REPUBLIKA.CO.ID, BANDUNG -- Bisnis penjualan pakaian bekas impor (thrifting) hingga saat ini, masih menjadi polemik. Pemerintah didorong untuk segera memberikan solusi konkret bagi pelaku thrifting agar mereka tetap bisa berusaha.
Ketua Umum Insan Kalangan Ahli Tekstil Seluruh Indonesia (IKATSI) M Shobirin F Hamid mengatakan, dirinya tak membenarkan aktivitas thrifting. Namun, ucap dia, bagaimana pun banyak orang yang bergantung pada jual beli pakaian bekas impor.
Apalagi banyak orang yang bisa 'selamat' karena thrifting selama masa pandemi. IKATSI pun, kata dia, memberikan masukan agar secara legal tetap ditegakkan, namun di sisi lain para pedagang baju bekas ini diberdayakan mengingat situasi dan kondisinya sudah semakin membesar.

- _Tugas yang Dikerjakan_
A - Tentukan apakah setiap pernyataan berikut sesuai dengan teks tentang thrifting. Jawab ya atau tidak, lalu kutip kata-kata dalam teks yang menjadi dasarnya. (i) Ketua Umum IKATSI membenarkan aktivitas thrifting. (ii) Banyak orang bergantung pada jual beli pakaian bekas impor. (iii) IKATSI memberikan masukan agar para pedagang baju bekas diberdayakan.
B - Salin tanpa perubahan bagian teks tentang thrifting di antara "Ketua Umum Insan" dan "pakaian bekas impor.". Kedua bagian itu ikut disalin.

- _Bahan yang Disediakan_

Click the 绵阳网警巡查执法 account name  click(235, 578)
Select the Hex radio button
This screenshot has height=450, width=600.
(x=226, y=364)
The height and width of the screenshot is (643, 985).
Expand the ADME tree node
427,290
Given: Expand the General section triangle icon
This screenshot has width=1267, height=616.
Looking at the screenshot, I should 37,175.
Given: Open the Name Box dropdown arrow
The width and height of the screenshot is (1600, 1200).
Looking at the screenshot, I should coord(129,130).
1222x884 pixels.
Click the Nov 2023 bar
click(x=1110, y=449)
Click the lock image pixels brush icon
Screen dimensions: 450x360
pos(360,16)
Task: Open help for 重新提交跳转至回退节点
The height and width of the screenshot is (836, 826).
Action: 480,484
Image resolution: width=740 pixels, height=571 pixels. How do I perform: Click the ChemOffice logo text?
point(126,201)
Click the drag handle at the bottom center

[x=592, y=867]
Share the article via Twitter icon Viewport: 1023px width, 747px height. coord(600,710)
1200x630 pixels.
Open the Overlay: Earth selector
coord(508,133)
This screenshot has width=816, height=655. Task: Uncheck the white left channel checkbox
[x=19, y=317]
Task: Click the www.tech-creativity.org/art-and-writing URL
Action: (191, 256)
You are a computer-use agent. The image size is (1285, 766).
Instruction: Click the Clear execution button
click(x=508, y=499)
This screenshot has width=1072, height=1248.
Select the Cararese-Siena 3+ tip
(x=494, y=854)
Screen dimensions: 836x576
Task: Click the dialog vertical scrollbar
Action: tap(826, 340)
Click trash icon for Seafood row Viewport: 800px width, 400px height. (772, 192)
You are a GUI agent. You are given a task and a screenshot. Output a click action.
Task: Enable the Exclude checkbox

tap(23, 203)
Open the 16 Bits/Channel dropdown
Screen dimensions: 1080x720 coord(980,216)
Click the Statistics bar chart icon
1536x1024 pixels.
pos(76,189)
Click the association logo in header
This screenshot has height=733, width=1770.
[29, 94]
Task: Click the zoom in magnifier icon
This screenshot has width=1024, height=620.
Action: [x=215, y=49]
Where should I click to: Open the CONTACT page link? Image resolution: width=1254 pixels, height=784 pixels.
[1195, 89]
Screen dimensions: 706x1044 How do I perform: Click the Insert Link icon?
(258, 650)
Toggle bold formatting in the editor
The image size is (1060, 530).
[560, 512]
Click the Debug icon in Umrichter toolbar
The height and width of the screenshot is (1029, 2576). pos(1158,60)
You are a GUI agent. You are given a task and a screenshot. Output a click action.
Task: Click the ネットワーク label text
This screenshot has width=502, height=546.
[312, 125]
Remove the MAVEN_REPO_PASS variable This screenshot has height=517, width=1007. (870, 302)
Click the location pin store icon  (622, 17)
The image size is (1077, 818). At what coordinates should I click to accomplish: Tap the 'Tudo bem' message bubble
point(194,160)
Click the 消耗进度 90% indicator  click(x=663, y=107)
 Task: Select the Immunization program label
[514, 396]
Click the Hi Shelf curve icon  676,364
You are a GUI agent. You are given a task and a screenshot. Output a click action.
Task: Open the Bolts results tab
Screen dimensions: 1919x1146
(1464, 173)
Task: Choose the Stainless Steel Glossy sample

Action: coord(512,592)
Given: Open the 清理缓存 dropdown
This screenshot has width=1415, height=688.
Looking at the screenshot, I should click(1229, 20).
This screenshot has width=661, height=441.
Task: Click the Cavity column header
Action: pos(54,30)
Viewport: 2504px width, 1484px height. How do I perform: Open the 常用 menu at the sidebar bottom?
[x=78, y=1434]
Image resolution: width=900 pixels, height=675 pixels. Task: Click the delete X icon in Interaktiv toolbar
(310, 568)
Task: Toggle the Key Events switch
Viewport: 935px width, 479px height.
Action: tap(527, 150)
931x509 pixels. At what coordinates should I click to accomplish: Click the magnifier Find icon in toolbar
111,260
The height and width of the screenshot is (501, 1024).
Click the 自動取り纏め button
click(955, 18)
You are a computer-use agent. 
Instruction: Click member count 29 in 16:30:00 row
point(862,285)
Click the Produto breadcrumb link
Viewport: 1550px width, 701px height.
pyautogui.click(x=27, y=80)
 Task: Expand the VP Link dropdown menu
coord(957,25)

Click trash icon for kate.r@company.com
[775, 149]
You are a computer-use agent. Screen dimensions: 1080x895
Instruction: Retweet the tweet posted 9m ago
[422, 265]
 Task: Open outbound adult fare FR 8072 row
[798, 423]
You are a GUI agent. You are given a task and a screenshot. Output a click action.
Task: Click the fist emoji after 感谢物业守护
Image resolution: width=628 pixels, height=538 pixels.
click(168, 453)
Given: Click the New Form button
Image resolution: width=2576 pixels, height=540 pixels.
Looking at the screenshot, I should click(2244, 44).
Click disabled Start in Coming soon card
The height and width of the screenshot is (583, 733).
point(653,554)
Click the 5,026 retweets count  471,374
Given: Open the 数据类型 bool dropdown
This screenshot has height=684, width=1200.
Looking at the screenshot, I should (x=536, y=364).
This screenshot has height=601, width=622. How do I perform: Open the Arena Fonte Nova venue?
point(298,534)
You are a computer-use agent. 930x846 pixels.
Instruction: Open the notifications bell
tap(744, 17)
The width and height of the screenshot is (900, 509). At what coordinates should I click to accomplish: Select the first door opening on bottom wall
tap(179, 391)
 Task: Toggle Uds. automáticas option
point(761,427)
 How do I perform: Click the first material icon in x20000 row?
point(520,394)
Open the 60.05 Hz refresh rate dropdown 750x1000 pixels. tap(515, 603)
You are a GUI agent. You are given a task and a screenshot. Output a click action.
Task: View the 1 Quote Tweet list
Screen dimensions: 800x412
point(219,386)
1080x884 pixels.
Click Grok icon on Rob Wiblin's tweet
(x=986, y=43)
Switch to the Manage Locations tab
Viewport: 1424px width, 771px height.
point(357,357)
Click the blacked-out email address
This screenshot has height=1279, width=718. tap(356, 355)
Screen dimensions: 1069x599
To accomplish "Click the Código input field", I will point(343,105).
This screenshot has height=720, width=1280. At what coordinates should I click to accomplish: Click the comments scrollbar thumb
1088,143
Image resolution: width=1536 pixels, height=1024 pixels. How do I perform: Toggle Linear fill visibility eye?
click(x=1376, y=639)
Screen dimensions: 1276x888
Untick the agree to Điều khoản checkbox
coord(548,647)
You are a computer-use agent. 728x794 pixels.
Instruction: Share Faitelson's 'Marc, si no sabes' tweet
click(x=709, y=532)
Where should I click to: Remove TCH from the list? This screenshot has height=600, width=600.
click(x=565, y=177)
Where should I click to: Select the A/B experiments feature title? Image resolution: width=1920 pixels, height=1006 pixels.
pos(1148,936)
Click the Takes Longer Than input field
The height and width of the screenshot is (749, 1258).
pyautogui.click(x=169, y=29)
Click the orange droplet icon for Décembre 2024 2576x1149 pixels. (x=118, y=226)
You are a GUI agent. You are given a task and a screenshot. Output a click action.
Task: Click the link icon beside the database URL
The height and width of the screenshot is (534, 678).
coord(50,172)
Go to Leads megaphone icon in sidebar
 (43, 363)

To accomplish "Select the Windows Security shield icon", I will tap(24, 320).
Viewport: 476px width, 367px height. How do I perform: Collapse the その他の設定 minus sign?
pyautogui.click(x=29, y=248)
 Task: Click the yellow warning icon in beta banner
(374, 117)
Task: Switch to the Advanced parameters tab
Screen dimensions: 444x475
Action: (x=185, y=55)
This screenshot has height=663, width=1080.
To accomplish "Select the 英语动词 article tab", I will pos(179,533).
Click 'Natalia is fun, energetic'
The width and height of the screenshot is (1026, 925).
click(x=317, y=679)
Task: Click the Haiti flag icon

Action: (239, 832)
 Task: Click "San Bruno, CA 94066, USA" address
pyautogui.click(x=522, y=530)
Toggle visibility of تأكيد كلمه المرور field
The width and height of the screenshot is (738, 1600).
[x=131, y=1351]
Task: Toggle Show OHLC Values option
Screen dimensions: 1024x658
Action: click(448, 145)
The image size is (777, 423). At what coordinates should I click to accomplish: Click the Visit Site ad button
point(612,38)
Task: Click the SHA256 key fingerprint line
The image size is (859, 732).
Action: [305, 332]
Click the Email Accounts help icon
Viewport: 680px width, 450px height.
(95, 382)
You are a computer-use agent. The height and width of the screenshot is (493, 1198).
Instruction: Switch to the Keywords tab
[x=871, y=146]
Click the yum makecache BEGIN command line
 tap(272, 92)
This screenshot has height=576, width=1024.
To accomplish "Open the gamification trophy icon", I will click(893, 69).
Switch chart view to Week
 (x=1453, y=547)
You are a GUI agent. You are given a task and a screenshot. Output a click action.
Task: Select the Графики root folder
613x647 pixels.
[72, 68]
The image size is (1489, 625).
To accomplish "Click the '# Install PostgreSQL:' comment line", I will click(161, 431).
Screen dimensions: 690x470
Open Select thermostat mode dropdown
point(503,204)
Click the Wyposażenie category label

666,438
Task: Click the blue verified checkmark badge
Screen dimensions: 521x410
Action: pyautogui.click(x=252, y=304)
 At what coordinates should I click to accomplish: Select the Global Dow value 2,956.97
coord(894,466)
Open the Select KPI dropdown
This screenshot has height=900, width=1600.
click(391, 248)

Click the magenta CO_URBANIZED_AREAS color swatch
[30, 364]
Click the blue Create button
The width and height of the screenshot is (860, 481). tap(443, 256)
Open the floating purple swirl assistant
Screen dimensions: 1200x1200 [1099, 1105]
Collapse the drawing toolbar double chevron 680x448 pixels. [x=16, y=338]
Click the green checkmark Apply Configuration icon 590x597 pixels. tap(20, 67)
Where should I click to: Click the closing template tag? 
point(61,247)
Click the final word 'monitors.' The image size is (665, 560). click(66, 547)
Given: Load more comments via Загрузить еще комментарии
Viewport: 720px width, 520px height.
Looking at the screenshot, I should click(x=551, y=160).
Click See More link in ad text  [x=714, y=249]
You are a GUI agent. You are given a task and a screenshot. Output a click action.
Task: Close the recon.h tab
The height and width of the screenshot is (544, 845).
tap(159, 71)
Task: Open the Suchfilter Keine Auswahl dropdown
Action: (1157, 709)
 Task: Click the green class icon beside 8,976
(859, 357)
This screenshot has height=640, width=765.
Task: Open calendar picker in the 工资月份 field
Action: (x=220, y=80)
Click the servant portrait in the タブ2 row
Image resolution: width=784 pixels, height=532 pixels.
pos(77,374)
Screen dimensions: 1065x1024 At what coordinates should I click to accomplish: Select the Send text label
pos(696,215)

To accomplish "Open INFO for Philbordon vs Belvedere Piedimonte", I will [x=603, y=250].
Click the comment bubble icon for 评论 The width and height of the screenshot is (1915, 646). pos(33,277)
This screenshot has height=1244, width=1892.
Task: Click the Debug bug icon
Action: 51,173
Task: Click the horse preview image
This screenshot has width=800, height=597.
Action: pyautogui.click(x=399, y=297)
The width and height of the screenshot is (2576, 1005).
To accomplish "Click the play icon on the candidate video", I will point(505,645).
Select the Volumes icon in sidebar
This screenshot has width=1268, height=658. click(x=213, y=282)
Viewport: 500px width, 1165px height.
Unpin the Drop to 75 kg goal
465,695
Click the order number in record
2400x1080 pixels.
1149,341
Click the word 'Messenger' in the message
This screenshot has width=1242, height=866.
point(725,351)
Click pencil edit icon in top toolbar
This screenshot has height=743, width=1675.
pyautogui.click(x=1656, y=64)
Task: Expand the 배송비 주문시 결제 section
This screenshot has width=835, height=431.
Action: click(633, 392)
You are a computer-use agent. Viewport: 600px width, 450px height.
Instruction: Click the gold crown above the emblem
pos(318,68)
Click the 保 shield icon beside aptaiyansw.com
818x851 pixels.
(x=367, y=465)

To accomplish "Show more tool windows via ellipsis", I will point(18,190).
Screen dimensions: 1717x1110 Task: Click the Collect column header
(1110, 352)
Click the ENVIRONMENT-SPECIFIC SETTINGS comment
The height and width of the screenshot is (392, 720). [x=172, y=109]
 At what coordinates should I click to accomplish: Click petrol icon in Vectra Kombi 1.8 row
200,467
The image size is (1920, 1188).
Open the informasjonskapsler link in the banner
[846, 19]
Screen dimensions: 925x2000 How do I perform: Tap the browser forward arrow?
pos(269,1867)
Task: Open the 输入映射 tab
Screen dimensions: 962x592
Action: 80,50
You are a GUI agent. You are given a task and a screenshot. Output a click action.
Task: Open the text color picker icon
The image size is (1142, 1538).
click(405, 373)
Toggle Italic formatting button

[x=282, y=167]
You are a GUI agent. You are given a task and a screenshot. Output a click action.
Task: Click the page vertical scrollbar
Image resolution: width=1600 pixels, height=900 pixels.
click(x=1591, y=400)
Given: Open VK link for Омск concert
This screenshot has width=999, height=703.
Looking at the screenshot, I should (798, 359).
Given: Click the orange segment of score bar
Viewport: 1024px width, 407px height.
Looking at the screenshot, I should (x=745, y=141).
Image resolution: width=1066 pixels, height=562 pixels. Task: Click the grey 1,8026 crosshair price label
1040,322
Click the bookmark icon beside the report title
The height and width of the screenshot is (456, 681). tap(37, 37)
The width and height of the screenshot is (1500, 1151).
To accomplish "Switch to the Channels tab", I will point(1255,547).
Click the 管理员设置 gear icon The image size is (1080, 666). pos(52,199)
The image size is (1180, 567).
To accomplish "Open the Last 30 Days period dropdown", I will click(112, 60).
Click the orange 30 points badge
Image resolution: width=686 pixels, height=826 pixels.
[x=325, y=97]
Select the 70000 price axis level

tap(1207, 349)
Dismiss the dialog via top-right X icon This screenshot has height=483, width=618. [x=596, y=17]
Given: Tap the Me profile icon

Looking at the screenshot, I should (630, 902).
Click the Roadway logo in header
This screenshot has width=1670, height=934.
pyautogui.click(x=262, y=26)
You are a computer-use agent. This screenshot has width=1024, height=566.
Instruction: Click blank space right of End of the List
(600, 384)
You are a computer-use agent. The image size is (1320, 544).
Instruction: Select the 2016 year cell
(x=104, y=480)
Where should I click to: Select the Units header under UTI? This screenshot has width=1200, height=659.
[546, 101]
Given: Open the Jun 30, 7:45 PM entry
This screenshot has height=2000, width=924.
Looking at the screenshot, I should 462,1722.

- _Hasil yang Diharapkan_
A -
(i) Tidak: "dirinya tak membenarkan aktivitas thrifting"
(ii) Ya: "banyak orang yang bergantung pada jual beli pakaian bekas impor"
(iii) Ya: "para pedagang baju bekas ini diberdayakan"

B -
Ketua Umum Insan Kalangan Ahli Tekstil Seluruh Indonesia (IKATSI) M Shobirin F Hamid mengatakan, dirinya tak membenarkan aktivitas thrifting. Namun, ucap dia, bagaimana pun banyak orang yang bergantung pada jual beli pakaian bekas impor.